Well… probably not. At least not when it comes to methylphenidate treatment.

The group around Storebo, who before worked in the ADHD research in one trial on social skills training (the SOSTRA study), conducted a Cochrane on the efficacy of methylphenidate in ADHD and found out that “methylphenidate may improve teacher-reported ADHD symptoms”, but “due to the very low quality of the evidence, the magnitude of the associated improvement is uncertain”. This led to some far-fetched conclusions and statements (see e.g. the conclusions section in the abstract here: http://www.ncbi.nlm.nih.gov/pubmed/26599576) and it was wide-spread communicated in the media that “methylphenidate is not effective”. A deleterious statement, which also outraged many patients and parents.

So far, so bad; Cochrane reviews are known for their methodological rigor, however there are many back doors so one should always look at them critically, as you can tweak your input. What was the fine-tuning done here?  To start with, the effect size estimate is based upon 19 (from 185 included) studies. 4 did investigate methylphenidate versus an active control, another study  was undertaken in children under 6 years (off-label). When these studies are excluded, which should have been done, effect sizes increase to a large effect of 0.89. On the other hand, 56 studies that employed a cross-over design were excluded for no clear and good reason.

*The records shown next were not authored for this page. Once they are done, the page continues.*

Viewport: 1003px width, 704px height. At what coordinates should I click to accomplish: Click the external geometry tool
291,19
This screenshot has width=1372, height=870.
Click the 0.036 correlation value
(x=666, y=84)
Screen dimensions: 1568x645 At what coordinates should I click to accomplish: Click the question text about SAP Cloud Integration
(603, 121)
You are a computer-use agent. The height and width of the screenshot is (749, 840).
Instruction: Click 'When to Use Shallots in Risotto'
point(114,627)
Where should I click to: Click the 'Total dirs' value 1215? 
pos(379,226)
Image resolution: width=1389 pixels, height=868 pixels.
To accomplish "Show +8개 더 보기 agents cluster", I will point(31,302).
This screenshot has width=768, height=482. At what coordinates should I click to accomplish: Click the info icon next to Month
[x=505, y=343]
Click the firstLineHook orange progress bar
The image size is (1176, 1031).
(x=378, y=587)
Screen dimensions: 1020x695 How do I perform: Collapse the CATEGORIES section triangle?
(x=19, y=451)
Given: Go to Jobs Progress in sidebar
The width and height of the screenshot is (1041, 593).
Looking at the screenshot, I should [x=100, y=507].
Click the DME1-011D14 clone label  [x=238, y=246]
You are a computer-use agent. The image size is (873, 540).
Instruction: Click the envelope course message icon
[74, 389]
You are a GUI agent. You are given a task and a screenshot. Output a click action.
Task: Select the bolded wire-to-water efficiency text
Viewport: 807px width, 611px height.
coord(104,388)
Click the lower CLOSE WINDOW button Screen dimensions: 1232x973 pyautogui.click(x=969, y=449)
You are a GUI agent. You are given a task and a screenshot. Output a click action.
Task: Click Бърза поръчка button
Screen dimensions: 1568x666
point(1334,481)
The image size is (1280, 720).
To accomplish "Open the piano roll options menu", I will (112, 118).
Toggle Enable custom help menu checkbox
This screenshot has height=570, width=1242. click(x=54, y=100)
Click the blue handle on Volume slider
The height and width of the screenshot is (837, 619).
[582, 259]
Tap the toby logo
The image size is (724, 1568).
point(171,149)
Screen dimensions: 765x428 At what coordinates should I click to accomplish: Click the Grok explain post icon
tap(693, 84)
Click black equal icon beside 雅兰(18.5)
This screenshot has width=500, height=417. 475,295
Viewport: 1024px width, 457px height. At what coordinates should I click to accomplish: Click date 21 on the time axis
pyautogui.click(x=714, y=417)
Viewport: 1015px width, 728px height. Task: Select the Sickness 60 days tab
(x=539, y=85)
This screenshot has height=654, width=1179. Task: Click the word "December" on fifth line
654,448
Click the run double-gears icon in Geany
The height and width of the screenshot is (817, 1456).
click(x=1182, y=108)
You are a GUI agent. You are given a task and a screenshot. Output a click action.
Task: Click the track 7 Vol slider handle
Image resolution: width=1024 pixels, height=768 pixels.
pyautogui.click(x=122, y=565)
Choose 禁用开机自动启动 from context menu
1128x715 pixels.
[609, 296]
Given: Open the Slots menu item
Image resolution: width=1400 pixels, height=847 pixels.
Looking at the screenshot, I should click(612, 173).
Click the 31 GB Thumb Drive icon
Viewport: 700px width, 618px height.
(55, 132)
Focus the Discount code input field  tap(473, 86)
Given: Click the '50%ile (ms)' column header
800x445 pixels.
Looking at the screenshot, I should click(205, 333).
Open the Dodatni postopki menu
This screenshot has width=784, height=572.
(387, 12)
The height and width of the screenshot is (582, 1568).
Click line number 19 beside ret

This should be enough to cast doubt on the study. However, in addition, there was an unusually strict and almost arbitrary assessment of bias; this led the authors to rate ALL (!!!) 185 studies to be at high risk of bias – and hence categorizing all studies as “low quality”. However, the evidence to support this claim is little. Personally, I find it outragous (and as I did not take part in any of these studies, I am not biased…) especially as the most common source of potential bias were assumed “conflicts of interest”.  While I consider Disclosure of Interest as a very important thing, one cannot make a general accusation and suspect almost a whole speciality of being bribed. This is demagogue, not science. This categorization results in a striking devaluation of decades of evidence from RCTs and also contradicts e.g. a NICE review (http://www.ncbi.nlm.nih.gov/pubmed/16796929).

Finally, Storebo’s proposal to implement long-term nocebo-controlled studies – despite the strong actual evidence from several decades of RCTs on methylphenidate – implies to administer a substance with no known benefit, but significant side effects for a substantial time period to many patients including minors. In my opinion, this is deeply unethical and conflicts with §33 of the Declaration of Helsinki.

While the grounds for their bottomline claim may be slippery, the authors do a good job in selling it. They have published the original Cochrane review http://www.ncbi.nlm.nih.gov/pubmed/26599576, followed by a publication of the very same data in the prestigious BMJ http://www.ncbi.nlm.nih.gov/pubmed/26608309 and another publication of the same dataset in JAMA http://www.ncbi.nlm.nih.gov/pubmed/27163989. Bear with me, but haven’t I been told in grad school that one of the Ten Commandments in Science is “Thou shalt not publish the same data twice”?

Just by repeating their interpretation over and over in high impact journals, the notion that methylphenidate is not working will trickle in the general conscience while the empirical basis for this claim suggests otherwise. This will impose harm on our patients, and this is why we have to address and disprove these papers actively.